I did some work a few years ago looking at skilled labor for a West Coast refinery construction project. At the time the Boilermakers had the best apprenticeship program....they graduated about 23%. A union official told me that in the most recent class they started, they had lost over 50% by the first week either by dropout or failed drug tests. I expect that the ones that left the program went on to get welfare. Unfortunately, this has been happening for years. Kids don't learn to work with their hands anymore, because cars, etc are too complex now days with all the computerization and they don't see their parents ever doing it. We don't fix many things anymore, we just throw it away and get a new one. If they go to college, they get a degree in history, psychology, or ethnic studies instead of engineering, math or the sciences and can't understand why no one will hire them. I had a kid with a psychology degree cleaning stalls.....he was completely useless. At that same time, a large construction project on the Gulf Coast was bringing in Welders from Asia because they couldn't get enough locally. In their day, unions served a need and had decent training programs. So did the Trade Schools. Unfortunately, we changed our education system to send everyone to college but we didn't increase our graduation rate. Concurrently, we shifted to a "service economy" so the ones who don't graduate have nothing left to do but flip burgers. Agriculture is probably the only "industry" left where we still fix things and try to pass on a work ethic and knowledge to our children. We are the 2%.....and getting smaller every day.


----------



## mlappin (Jun 25, 2009)

Mike120 said:


> Unfortunately, we changed our education system to send everyone to college but we didn't increase our graduation rate. Concurrently, we shifted to a "service economy" so the ones who don't graduate have nothing left to do but flip burgers. Agriculture is probably the only "industry" left where we still fix things and try to pass on a work ethic and knowledge to our children. We are the 2%.....and getting smaller every day.


We had a kid last fall that tried to help for a bit. Worked for a local BTO before, couldn't change oil, couldn't even refill a grease gun. Was completely useless for anything but driving a tractor, then complained about that as our tractors didn't have MP3 players built into the radio. His excuse was his former employer either traded it off or took everything to the dealer when it needed repairs/service so not even all of those that are left of American farmers are really part of the 2%.


----------



## Chessiedog (Jul 24, 2009)

Mike120 said:


> . In their day, unions served a need and had decent training programs. So did the Trade Schools. Unfortunately, we changed our education system to send everyone to college but we didn't increase our graduation rate. Concurrently, we shifted to a "service economy" so the ones who don't graduate have nothing left to do but flip burgers. Agriculture is probably the only "industry" left where we still fix things and try to pass on a work ethic and knowledge to our children. We are the 2%.....and getting smaller every day.


I agree with you on the ( service to the rich economy plan ) that's failing miserably . How can you have a economy and produce nothing ? I disagree with you on the unions . I know of to many people that need bargaining rights . For lots of reasons other than money .

Stored data:
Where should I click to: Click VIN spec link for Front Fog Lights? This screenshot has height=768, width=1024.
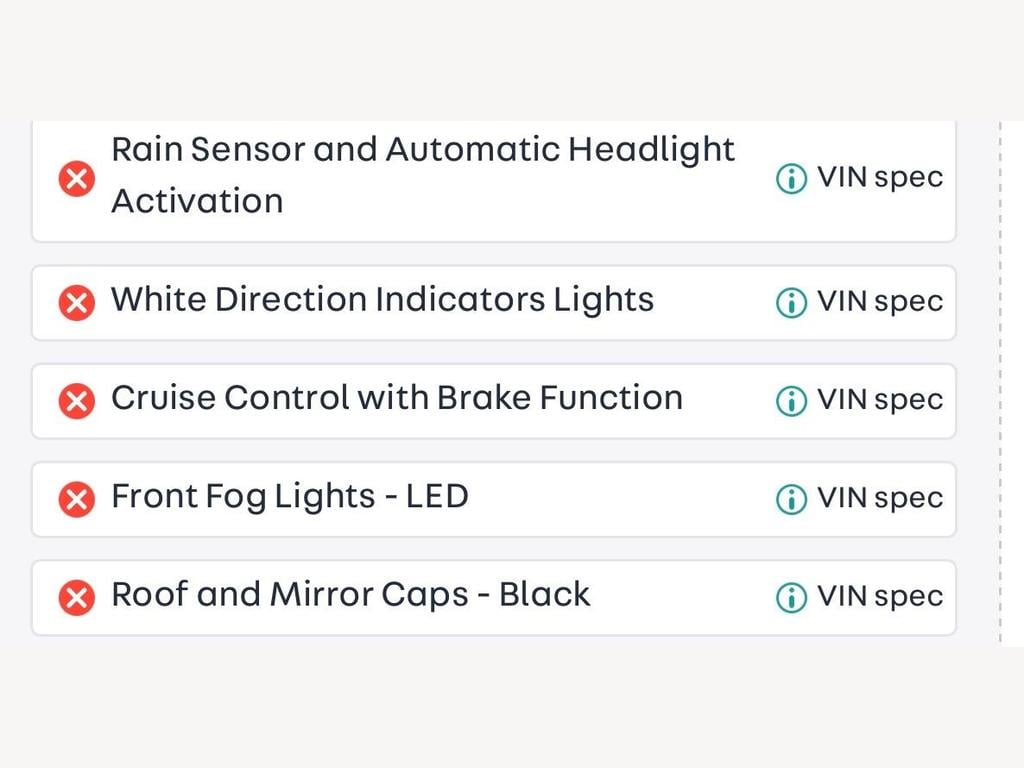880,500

==

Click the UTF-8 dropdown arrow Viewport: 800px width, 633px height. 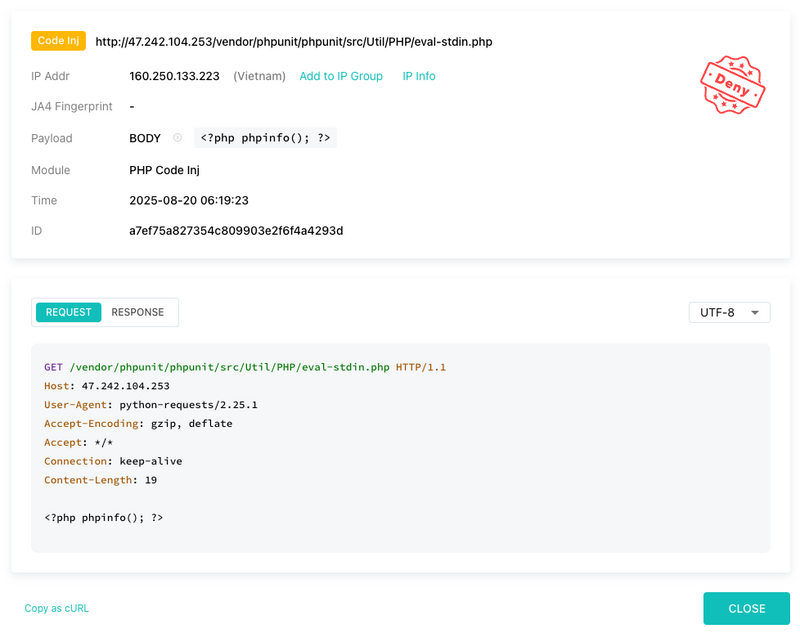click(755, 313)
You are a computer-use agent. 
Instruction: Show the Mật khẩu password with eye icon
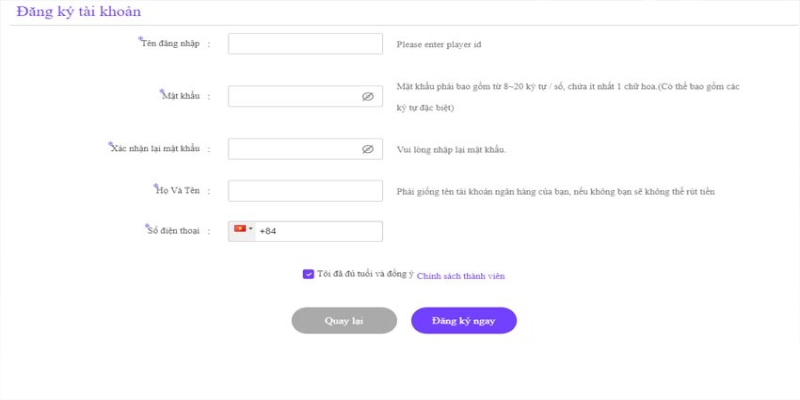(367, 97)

--

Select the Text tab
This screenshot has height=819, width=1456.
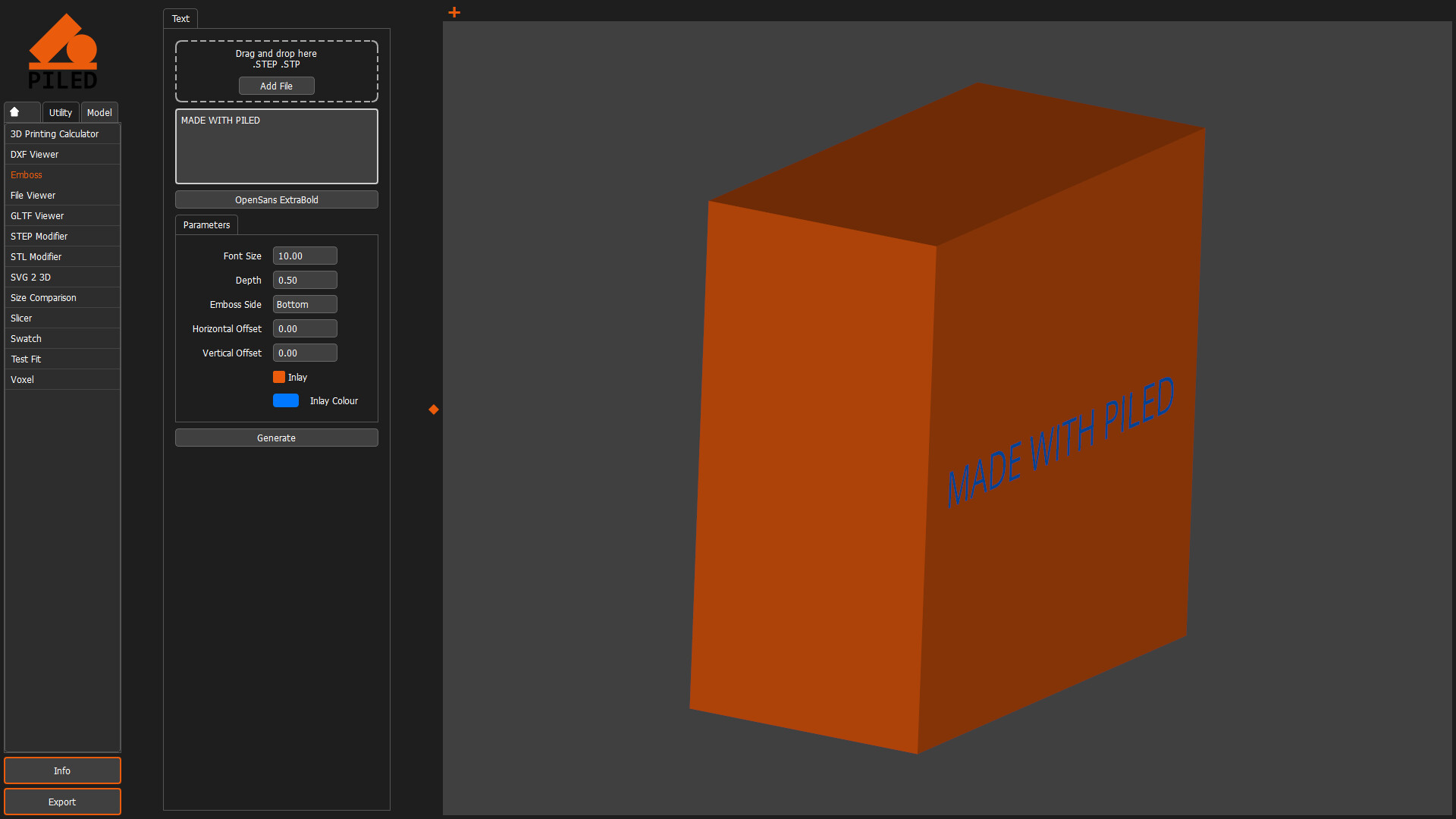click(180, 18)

Task 1: In the skilled-labor thread, what share of its apprentices did the Boilermakers program graduate?
Task 2: Echo the skilled-labor thread from "We had a kid" up to and including "part of the 2%.", word for word.
The rows play no part in the work asked here.

Exercise result 1: About 23%.

Exercise result 2:
We had a kid last fall that tried to help for a bit. Worked for a local BTO before, couldn't change oil, couldn't even refill a grease gun. Was completely useless for anything but driving a tractor, then complained about that as our tractors didn't have MP3 players built into the radio. His excuse was his former employer either traded it off or took everything to the dealer when it needed repairs/service so not even all of those that are left of American farmers are really part of the 2%.